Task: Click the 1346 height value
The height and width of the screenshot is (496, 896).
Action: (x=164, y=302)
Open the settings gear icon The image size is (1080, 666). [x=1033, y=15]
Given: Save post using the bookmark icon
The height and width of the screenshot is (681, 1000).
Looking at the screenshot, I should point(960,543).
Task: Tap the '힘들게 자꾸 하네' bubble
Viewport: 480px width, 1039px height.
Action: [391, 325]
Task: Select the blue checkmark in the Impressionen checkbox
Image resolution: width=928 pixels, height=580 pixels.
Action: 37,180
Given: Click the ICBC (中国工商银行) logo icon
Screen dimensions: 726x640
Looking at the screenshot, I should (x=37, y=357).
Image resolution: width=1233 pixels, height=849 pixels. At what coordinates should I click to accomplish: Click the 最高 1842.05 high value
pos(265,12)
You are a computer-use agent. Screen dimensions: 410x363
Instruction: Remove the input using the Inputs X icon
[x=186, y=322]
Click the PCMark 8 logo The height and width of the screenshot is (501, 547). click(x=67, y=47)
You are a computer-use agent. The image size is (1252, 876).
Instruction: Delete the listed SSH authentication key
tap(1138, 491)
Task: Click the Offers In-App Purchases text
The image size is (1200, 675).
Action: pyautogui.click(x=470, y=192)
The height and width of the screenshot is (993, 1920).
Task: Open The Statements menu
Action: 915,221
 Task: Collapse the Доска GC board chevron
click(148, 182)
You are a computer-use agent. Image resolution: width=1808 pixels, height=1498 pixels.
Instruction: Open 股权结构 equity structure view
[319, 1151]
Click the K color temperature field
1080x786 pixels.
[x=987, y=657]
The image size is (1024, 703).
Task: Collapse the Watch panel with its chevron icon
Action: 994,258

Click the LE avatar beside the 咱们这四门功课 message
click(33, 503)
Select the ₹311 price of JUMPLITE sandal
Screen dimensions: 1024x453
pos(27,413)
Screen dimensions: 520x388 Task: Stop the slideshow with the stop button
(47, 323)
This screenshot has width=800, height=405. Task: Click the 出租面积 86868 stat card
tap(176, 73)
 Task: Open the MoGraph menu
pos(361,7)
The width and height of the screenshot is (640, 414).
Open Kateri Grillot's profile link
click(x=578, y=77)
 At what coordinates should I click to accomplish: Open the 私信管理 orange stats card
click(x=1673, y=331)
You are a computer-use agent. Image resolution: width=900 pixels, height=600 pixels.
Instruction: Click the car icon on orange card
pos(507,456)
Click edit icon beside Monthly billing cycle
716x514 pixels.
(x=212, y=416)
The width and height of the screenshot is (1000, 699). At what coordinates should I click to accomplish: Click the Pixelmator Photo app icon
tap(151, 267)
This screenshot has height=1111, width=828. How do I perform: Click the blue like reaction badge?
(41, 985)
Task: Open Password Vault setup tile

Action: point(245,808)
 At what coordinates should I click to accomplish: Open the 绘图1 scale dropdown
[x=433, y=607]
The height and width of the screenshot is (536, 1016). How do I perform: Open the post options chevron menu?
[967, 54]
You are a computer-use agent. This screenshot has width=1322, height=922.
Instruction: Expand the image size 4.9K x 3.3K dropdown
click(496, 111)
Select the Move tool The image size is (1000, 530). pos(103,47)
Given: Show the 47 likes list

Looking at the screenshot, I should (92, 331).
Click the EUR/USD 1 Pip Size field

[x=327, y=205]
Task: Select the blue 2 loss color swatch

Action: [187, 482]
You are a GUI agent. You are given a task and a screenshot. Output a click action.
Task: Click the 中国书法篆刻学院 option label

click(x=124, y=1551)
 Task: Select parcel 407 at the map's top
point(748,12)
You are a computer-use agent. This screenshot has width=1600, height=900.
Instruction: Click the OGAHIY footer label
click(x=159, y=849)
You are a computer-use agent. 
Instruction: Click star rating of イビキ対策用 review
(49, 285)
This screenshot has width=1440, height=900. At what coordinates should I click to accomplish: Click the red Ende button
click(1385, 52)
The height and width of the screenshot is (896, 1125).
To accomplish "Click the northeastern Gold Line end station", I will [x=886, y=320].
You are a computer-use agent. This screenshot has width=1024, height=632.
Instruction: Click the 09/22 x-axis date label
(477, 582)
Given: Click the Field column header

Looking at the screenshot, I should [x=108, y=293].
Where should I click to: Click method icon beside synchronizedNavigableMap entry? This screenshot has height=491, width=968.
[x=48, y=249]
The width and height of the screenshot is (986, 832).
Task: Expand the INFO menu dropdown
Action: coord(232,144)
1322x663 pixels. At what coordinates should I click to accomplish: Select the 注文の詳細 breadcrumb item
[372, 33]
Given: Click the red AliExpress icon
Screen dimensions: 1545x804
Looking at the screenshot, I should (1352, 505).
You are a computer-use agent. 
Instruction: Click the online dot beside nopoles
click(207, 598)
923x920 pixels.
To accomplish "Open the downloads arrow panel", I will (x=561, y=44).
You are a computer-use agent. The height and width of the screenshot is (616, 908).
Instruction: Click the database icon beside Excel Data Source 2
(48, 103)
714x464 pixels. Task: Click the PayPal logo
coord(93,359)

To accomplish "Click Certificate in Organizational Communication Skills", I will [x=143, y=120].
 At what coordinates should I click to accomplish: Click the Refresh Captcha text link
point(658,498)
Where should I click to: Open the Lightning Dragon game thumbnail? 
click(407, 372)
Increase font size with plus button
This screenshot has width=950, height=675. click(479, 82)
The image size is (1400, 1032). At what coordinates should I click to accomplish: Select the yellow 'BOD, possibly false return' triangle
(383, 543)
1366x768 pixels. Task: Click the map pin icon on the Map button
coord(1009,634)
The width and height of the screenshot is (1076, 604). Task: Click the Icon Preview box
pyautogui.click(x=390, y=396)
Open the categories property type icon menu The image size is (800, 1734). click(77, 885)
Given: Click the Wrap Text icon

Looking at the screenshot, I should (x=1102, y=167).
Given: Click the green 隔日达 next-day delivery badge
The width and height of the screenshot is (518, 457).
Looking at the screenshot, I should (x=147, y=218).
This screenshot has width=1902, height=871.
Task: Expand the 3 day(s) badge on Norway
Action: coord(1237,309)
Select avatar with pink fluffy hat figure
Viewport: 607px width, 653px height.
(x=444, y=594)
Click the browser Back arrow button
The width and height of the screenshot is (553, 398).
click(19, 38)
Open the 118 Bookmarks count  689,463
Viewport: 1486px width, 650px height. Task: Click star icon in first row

**Task description**: Quote the lines of the listing above that run from the line with "Viewport: 607px width, 653px height." through its last line, both included, and nothing else.

**Exercise result**:
Viewport: 607px width, 653px height.
(x=444, y=594)
Click the browser Back arrow button
The width and height of the screenshot is (553, 398).
click(19, 38)
Open the 118 Bookmarks count  689,463
Viewport: 1486px width, 650px height. Task: Click star icon in first row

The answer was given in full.